Tugas yang Dikerjakan:
1. Tuliskan kembali kata demi kata bagian teks tentang rencana masa preklinik di antara "Selama masa preklinik" dan "ada di FK UI.", dengan kedua bagian itu ikut disertakan.
2. Teruskan teks tentang rencana selama masa preklinik, mulai setelah kalimat terakhirnya.

Teks yang Diberikan:
Selama masa preklinik ini, terdapat banyak rencana yang ada di kepala saya. Saya ingin memaksimalkan segala potensi serta kapasitas dalam segi akademik dan nonakademik. Dalam hal akademik, saya ingin menjadi mahasiswa kedokteran yang berprestasi. Hal tersebut saya lakukan dengan cara belajar sungguh-sungguh serta mulai mengikuti lomba-lomba kedokteran. Berkaitan dengan hal itu juga, saya memiliki keinginan untuk menyelesaikan masa studi dengan tepat waktu, mempertahankan IP dengan baik tiap semesternya, serta menyandang status cumlaude saat wisuda nanti. Selain itu, saya ingin aktif baik dalam memperluas relasi sebanyak mungkin maupun mengikuti organisasi serta kegiatan nonakademik lainnya yang ada di FK UI.

[Catatan dari kumpulan data]
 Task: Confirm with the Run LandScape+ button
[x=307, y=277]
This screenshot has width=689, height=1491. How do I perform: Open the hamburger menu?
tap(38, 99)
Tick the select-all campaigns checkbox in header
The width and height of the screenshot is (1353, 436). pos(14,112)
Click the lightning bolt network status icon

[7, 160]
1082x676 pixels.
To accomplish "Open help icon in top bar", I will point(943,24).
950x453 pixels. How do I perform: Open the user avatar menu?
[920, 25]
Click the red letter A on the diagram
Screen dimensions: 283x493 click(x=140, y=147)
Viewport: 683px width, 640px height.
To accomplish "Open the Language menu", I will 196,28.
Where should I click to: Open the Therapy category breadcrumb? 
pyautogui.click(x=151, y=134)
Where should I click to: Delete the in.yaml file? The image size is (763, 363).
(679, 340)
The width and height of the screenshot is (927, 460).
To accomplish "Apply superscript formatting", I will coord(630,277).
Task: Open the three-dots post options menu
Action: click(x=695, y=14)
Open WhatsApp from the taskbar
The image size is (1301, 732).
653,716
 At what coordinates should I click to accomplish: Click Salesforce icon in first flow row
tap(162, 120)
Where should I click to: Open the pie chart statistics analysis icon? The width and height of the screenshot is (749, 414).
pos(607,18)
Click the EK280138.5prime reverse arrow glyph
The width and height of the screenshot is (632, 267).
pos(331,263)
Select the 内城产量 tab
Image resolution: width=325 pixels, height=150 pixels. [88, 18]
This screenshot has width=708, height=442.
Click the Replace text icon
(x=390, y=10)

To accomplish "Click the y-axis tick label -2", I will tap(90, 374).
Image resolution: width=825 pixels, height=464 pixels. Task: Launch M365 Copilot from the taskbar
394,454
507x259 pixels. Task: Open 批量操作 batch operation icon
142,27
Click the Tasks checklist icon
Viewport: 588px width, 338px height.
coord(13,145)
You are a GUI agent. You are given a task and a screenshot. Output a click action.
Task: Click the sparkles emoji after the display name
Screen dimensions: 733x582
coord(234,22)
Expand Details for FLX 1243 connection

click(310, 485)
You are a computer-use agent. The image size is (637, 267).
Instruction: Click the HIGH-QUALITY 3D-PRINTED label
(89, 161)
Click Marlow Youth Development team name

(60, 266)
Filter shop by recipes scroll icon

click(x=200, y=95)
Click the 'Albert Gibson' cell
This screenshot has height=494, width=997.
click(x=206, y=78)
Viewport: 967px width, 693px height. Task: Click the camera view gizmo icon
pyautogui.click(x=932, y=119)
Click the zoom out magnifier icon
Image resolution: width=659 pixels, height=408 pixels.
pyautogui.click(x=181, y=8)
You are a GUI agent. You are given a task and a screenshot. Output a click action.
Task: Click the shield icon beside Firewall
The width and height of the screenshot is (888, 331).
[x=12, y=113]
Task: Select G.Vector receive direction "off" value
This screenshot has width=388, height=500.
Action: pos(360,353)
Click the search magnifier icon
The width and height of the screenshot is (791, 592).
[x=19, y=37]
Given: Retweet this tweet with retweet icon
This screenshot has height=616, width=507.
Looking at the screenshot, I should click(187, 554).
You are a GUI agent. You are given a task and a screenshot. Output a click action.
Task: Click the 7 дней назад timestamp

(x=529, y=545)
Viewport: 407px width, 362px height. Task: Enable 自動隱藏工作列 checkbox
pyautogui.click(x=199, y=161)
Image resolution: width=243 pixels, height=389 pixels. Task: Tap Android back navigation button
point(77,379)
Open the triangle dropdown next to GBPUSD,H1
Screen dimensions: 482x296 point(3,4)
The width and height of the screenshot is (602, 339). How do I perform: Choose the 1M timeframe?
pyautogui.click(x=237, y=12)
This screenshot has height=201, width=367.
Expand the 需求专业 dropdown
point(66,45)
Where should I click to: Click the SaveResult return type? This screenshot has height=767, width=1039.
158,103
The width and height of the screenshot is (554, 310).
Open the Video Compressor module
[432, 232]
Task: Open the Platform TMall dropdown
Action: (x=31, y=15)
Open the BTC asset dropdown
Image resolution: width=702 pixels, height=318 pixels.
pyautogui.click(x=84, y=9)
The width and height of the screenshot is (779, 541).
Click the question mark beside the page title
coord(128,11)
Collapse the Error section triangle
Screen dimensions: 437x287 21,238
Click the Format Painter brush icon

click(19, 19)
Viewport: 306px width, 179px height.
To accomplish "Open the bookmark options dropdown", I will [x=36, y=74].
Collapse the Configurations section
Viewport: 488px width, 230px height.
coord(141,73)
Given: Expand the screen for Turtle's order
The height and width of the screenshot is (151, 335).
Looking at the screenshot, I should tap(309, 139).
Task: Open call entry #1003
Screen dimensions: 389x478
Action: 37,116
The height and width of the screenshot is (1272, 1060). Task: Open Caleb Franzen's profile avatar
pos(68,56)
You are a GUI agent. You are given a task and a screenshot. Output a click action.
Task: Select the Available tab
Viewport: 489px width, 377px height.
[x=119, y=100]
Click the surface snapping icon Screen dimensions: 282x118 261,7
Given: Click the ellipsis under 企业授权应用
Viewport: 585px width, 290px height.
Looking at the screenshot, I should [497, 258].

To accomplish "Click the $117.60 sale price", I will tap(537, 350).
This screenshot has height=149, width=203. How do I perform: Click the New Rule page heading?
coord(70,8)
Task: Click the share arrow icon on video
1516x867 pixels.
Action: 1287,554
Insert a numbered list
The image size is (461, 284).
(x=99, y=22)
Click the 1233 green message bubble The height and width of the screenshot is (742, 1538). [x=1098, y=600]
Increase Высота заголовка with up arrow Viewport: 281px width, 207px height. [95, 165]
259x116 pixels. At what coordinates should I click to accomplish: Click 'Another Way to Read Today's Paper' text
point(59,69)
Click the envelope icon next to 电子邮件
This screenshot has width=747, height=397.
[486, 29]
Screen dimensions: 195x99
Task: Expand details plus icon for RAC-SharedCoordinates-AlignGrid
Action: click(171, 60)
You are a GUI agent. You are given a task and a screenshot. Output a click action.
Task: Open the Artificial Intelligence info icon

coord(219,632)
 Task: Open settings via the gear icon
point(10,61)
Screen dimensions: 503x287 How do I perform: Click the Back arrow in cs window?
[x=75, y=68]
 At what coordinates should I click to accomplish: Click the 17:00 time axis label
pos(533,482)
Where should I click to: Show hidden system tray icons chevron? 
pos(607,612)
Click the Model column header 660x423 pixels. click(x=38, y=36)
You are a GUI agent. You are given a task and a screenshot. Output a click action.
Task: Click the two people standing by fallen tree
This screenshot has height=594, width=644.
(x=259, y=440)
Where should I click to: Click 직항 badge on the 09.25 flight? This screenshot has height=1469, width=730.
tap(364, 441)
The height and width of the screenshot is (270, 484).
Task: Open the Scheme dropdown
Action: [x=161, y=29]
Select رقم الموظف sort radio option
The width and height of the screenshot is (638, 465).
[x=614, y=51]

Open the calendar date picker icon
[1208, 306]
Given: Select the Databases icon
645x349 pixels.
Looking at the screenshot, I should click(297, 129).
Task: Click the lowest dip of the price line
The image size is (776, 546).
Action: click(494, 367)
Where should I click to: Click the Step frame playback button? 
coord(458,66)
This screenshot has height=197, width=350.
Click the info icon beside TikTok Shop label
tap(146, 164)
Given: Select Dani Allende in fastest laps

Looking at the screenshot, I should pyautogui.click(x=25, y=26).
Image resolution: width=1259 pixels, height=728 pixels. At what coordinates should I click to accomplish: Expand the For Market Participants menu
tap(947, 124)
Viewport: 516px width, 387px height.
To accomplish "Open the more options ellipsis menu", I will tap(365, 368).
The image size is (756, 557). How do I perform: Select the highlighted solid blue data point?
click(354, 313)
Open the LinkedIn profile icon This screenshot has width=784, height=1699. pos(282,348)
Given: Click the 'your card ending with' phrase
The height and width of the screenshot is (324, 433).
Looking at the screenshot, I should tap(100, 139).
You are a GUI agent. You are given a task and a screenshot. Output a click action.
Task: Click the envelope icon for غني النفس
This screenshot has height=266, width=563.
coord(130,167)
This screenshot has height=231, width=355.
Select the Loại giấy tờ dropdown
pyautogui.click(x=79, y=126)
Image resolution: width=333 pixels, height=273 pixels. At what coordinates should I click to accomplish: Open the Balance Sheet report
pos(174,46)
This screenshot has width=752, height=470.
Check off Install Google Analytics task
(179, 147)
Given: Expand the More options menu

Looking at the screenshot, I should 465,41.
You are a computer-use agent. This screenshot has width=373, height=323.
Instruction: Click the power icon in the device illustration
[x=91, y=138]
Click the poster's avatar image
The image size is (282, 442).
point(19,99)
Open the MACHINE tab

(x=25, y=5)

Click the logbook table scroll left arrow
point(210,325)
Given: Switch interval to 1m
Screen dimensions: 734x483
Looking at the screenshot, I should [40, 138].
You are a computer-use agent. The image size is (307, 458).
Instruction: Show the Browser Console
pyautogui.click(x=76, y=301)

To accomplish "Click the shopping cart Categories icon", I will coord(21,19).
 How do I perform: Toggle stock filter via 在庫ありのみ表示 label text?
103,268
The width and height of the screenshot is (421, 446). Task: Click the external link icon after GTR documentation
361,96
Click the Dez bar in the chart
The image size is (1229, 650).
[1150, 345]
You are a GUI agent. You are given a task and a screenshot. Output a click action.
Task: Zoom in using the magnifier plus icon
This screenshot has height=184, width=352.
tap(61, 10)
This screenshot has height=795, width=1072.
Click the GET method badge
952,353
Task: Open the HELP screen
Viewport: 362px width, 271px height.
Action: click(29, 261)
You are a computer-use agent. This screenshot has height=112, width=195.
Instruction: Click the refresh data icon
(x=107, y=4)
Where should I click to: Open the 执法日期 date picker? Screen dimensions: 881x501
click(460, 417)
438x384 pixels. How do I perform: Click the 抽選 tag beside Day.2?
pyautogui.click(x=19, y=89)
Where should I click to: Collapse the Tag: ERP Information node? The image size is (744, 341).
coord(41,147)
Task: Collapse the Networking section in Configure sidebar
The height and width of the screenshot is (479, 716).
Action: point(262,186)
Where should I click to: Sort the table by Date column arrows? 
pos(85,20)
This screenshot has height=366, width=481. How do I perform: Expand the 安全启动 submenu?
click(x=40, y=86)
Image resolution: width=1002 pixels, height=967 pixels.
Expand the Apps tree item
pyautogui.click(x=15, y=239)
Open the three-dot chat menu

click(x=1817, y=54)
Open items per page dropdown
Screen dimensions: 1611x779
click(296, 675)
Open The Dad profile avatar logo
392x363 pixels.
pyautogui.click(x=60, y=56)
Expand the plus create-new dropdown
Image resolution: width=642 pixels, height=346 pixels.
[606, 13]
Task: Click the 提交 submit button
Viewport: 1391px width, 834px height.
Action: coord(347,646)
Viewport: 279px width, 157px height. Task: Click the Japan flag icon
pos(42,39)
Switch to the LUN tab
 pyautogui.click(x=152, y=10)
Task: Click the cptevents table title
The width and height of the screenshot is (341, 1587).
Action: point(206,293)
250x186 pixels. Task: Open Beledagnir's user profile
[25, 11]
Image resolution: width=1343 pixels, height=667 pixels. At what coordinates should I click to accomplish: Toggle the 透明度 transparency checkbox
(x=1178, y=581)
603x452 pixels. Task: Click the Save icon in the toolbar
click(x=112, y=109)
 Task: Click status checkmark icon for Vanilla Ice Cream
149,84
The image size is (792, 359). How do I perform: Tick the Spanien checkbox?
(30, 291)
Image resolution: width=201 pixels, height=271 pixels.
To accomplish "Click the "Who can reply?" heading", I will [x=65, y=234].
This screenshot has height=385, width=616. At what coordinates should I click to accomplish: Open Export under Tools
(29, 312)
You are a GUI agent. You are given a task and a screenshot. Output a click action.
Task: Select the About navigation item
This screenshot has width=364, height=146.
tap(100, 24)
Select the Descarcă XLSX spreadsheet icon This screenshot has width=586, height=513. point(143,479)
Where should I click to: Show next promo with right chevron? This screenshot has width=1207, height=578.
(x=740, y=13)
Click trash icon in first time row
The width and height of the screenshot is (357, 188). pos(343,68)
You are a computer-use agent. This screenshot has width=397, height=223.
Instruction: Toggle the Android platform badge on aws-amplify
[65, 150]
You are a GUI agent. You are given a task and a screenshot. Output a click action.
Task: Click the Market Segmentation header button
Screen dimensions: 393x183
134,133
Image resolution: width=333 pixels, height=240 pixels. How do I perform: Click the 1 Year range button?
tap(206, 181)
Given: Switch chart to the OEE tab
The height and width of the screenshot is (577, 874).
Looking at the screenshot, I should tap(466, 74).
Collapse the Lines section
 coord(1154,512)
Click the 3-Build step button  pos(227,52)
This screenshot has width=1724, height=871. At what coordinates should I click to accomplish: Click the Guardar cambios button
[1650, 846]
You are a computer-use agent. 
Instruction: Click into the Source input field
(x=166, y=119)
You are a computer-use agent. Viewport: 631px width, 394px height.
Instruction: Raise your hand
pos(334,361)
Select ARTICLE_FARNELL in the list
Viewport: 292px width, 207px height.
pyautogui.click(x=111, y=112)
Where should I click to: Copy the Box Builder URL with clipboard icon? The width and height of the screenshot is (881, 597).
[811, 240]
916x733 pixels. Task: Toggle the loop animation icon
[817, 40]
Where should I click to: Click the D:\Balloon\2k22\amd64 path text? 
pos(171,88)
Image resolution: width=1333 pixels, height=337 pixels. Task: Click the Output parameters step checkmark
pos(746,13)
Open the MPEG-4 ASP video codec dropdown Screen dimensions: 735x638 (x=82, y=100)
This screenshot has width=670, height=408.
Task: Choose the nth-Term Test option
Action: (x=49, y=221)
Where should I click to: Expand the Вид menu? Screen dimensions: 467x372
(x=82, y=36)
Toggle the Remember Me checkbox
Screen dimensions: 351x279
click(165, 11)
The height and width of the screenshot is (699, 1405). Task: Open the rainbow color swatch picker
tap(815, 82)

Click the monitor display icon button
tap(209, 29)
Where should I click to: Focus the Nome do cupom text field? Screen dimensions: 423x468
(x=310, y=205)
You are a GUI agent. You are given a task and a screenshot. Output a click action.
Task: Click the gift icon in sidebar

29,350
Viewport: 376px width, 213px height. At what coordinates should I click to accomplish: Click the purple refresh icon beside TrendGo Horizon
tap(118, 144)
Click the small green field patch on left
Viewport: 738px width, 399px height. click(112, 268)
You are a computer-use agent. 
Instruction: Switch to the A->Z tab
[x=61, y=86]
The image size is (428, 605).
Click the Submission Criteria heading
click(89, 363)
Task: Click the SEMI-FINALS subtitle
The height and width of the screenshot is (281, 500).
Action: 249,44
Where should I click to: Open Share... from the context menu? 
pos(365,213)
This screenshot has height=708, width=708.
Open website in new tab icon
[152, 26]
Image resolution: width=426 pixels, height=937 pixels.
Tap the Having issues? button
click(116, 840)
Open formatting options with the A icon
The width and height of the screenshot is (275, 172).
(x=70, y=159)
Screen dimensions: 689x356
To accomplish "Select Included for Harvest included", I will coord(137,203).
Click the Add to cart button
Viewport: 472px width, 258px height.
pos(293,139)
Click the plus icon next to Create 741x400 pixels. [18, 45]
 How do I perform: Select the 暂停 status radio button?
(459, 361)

Kumpulan Jawaban:
1.
Selama masa preklinik ini, terdapat banyak rencana yang ada di kepala saya. Saya ingin memaksimalkan segala potensi serta kapasitas dalam segi akademik dan nonakademik. Dalam hal akademik, saya ingin menjadi mahasiswa kedokteran yang berprestasi. Hal tersebut saya lakukan dengan cara belajar sungguh-sungguh serta mulai mengikuti lomba-lomba kedokteran. Berkaitan dengan hal itu juga, saya memiliki keinginan untuk menyelesaikan masa studi dengan tepat waktu, mempertahankan IP dengan baik tiap semesternya, serta menyandang status cumlaude saat wisuda nanti. Selain itu, saya ingin aktif baik dalam memperluas relasi sebanyak mungkin maupun mengikuti organisasi serta kegiatan nonakademik lainnya yang ada di FK UI.

2.
Masa co-ass dan profesi sebetulnya masih jauh untuk dibahas oleh seorang mahasiswa baru seperti saya, tetapi kembali lagi tidak pernah ada kata ‘salah’ dalam bermimpi. Saya berharap segala yang telah saya pelajari di masa preklinik mampu saya interpretasikan dengan baik di masa klinik ini. Dengan belajar langsung dari para dokter senior serta setiap kasus yang saya temukan, saya berharap mampu memetik setiap pelajaran dan pengalaman yang ada. Tahap demi tahap akan saya jalankan dengan sepenuh hati hingga akhirnya mendapatkan gelar dr. di depan nama saya. Setelah mendapatkan gelar sakral tersebut, saya ingin melakukan praktik di beberapa rumah sakit terlebih dahulu sebagai dokter umum guna mencari pengalaman berharga serta melakukan pengabdian pada masyarakat sekitar. Tak sampai disitu saja mimpi saya berhenti, saya ingin melanjutkan ke jenjang PPDS hingga resmi menjadi dokter spesialis anak. Dalam mencapai hal tersebut, dibutuhkan tekad serta keinginan yang kuat dari diri saya sendiri karena sejatinya keinginan tanpa usaha adalah omong kosong belaka.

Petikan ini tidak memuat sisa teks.